Positives Raumordnungsverfahren

Grünes Licht für Offshore-Projekt am Darß

Das Bauvorhaben für einen Offshore-Windpark vor der Halbinsel Darß in Mecklenburg-Vorpommern wurde jetzt mittels eines Raumordnungsverfahrens positiv beschieden. "Baltic I" wird maximal 21 Windräder mit einer Höhe von 125 und 164 Meter Höhe umfassen. Zwei der Anlagen sollen fünf Megawatt Strom erzeugen.

Netzausbau Ökostrom© Gina Sanders / Fotolia.com

Schwerin (ddp-nrd/sm) - Der umstrittene Offshore-Windpark "Baltic I" vor der Halbinsel Darß ist seiner Realisierung einen großen Schritt näher gekommen. Das Bauvorhaben sei im Rahmen des Raumordnungsverfahrens als raum- und umweltverträglich eingestuft worden, teilte Mecklenburg-Vorpommerns Landesentwicklungsminister Helmut Holter (PDS) gestern in Schwerin mit. Das Kabinett stehe geschlossen hinter der Entscheidung.

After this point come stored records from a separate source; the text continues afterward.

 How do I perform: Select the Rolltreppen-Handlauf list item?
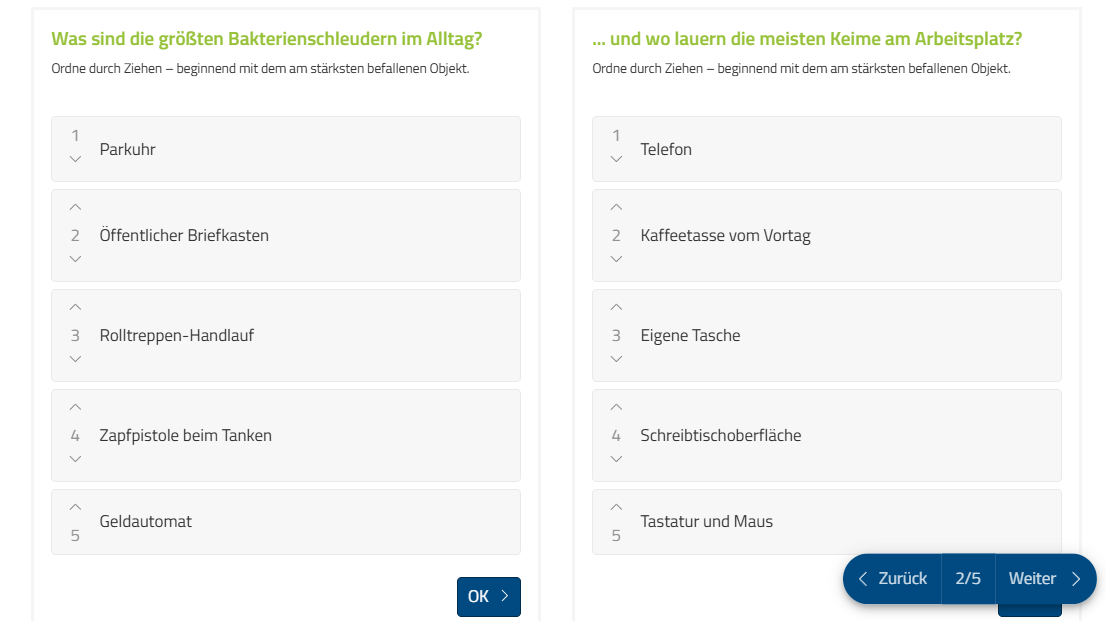tap(286, 336)
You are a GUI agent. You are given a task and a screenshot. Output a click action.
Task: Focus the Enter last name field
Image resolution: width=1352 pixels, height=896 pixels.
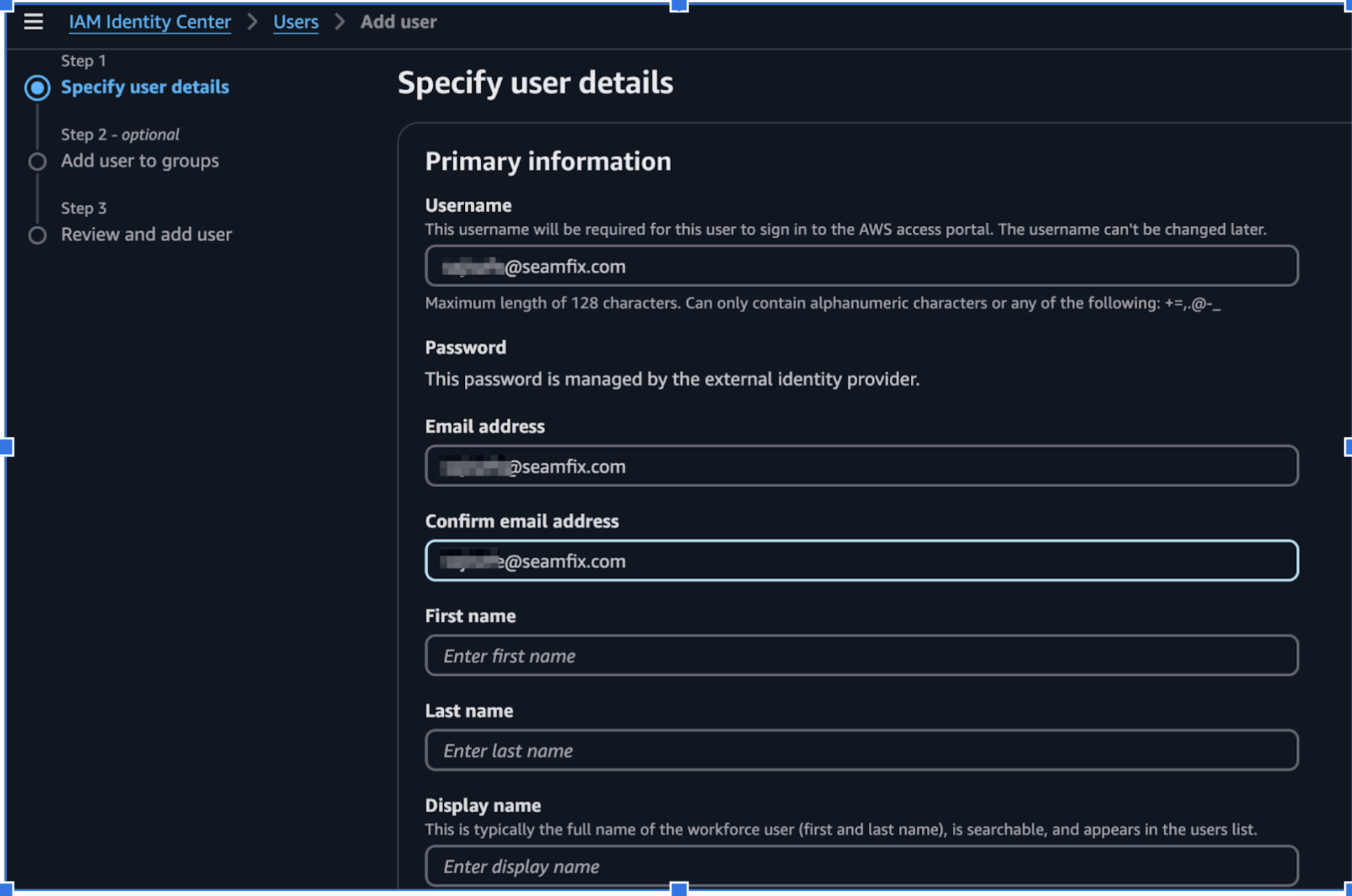tap(861, 750)
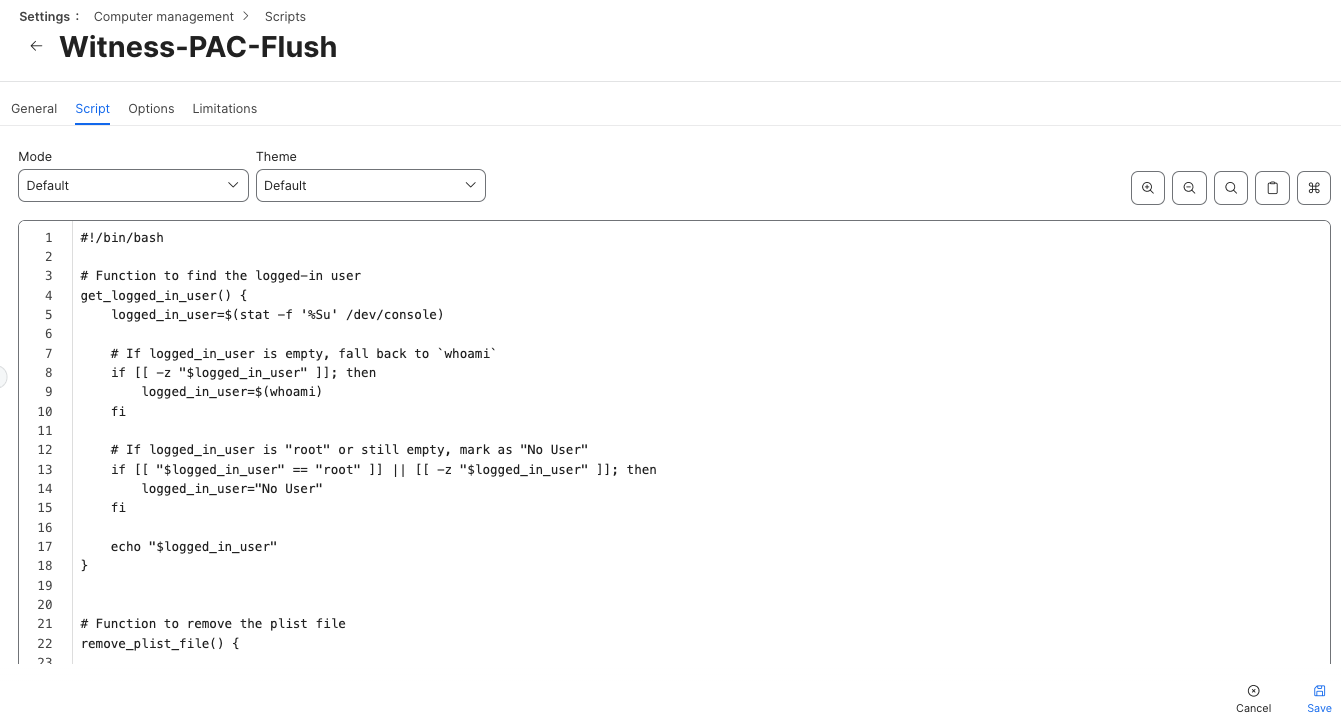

Während Holter die Bedeutung des 110 Millionen teuren Pilotprojekts für den Nordosten unterstrich, drohten Gegner des Vorhabens mit juristischen Schritten. Holter betonte jedoch, alle Einwände gegen die Windkraftanlage seien eingehend geprüft worden. Im Vordergrund habe dabei die Schiffssicherheit mit Blick auf die nahe gelegene Kadetrinne gestanden. Das Risiko von Kollisionen wurde von den Experten laut Holter als äußerst gering eingeschätzt. Und auch die Beeinträchtigung der Landschaft bewertete Holter als vertretbar.

Einen Rückgang der Touristenzahlen, der von einer Studie der Fachhochschule Stralsund vorhergesagt worden war, erwartete er ebenfalls nicht. Spürbare Auswirkungen wird es den Angaben zufolge jedoch auf den Kranichzug im Frühling geben. Dies sei aber kein ausreichender Grund für eine Ablehnung gewesen, sagte Holter. So sei es möglich, die Anlagen während der Wanderung der Vögel vorübergehend abzuschalten.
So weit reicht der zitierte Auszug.